▸ **Stored data**
◇ ◇ ◇

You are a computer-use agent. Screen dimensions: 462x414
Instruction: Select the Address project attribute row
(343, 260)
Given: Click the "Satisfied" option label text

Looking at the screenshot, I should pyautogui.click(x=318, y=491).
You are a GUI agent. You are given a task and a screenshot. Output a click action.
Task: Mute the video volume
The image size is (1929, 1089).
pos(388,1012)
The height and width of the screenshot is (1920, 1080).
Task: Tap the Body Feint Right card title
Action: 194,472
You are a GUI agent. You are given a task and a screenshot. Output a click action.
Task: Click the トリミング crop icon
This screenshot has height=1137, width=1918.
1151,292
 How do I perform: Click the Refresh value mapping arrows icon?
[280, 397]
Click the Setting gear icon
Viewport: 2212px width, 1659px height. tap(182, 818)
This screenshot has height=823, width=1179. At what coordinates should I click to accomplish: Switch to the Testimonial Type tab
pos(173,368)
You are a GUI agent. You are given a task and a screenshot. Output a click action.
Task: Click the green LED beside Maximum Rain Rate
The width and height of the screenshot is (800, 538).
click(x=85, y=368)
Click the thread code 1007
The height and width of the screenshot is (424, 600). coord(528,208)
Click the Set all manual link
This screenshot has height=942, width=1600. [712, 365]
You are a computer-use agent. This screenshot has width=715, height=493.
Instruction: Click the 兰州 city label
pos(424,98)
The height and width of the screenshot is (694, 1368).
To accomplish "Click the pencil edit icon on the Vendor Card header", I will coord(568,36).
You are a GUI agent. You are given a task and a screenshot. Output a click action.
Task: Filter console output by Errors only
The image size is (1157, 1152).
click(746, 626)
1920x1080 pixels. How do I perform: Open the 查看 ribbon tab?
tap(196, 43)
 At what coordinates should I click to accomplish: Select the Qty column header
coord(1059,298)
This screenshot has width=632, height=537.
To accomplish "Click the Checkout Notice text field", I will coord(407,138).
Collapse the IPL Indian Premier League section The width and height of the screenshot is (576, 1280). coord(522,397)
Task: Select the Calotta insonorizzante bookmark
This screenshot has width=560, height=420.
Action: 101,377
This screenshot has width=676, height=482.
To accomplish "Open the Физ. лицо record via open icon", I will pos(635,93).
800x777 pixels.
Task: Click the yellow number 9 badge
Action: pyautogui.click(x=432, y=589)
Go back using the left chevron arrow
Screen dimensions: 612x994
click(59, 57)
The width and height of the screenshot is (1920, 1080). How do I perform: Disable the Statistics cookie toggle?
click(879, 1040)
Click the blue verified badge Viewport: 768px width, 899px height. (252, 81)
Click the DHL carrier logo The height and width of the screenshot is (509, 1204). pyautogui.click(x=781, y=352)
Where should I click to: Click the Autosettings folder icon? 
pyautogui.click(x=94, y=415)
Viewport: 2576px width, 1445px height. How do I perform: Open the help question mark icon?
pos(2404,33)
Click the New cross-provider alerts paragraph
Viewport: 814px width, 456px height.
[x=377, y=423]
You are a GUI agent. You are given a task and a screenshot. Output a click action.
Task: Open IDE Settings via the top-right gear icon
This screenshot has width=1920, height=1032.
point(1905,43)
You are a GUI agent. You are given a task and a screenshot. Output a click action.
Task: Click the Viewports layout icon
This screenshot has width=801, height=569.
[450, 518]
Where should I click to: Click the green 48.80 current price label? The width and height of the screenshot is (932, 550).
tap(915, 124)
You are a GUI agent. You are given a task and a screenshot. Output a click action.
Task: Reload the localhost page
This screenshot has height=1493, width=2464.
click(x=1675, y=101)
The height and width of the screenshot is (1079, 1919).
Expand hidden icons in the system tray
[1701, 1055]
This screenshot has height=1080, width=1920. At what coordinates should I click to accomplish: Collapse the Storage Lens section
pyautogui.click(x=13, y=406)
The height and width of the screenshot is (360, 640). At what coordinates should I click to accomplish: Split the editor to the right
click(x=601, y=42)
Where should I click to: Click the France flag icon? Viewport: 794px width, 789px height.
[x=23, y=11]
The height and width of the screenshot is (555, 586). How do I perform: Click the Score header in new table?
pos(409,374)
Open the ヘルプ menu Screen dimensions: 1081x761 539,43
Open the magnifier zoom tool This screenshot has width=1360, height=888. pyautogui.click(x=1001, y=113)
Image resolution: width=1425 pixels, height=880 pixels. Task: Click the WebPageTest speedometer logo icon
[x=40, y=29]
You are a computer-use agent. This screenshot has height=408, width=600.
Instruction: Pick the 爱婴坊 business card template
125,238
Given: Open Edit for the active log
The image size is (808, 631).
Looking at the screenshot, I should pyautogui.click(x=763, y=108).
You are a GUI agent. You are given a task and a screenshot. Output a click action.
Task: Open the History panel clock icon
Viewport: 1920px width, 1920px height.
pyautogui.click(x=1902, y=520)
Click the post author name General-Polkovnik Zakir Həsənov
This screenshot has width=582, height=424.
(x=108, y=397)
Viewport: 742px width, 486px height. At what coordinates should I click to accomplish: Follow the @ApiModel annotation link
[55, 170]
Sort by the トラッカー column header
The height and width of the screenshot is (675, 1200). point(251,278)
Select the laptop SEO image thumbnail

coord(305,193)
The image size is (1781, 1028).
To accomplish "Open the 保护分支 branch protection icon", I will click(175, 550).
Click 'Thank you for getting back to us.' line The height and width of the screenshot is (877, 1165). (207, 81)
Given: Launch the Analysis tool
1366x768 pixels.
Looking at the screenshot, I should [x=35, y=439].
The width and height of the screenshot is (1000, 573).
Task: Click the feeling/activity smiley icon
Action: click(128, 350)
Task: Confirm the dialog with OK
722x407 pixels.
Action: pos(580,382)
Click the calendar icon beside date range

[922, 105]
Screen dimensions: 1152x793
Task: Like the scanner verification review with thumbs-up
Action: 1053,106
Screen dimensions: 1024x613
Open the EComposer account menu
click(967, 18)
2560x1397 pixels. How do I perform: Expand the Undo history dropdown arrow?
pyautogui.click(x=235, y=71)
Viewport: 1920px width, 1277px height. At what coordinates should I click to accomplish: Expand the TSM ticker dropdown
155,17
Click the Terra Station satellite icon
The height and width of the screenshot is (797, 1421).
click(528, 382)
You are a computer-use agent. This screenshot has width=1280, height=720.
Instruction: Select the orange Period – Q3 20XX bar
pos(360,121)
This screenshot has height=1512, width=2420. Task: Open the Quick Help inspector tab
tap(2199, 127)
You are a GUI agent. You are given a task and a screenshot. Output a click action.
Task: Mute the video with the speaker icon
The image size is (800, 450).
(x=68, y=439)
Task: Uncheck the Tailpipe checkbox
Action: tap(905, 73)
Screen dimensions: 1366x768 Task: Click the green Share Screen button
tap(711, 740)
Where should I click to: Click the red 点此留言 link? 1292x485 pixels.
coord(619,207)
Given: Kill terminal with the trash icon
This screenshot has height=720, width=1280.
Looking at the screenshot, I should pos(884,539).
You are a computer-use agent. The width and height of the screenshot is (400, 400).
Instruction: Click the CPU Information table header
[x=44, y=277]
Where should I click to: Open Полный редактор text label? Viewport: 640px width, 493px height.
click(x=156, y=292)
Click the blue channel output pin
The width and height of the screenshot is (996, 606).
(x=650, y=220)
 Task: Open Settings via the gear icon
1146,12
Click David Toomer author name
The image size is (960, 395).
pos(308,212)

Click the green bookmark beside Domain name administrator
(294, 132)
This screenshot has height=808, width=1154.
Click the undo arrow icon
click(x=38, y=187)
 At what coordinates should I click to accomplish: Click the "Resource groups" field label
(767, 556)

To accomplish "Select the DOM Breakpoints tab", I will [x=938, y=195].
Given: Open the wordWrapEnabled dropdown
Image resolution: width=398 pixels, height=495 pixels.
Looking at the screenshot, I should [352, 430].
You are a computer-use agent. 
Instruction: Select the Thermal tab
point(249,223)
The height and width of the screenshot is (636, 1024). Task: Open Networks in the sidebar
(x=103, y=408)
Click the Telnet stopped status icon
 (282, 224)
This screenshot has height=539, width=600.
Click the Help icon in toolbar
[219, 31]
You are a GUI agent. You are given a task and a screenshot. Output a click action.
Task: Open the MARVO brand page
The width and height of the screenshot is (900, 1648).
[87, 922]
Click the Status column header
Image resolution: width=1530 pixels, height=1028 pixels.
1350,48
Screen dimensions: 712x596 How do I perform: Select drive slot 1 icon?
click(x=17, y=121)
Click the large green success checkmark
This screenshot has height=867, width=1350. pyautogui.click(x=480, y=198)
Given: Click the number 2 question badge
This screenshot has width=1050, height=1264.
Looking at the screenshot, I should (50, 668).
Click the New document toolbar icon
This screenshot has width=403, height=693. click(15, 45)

◇ ◇ ◇

▸ **Task description**
Lay out everything from the start of the records down through the line containing "should pyautogui.click(x=318, y=491)." as a numbered list, leaving out blank lines.

▸ **Exercise result**
1. You are a computer-use agent. Screen dimensions: 462x414
2. Instruction: Select the Address project attribute row
3. (343, 260)
4. Given: Click the "Satisfied" option label text
5. Looking at the screenshot, I should pyautogui.click(x=318, y=491).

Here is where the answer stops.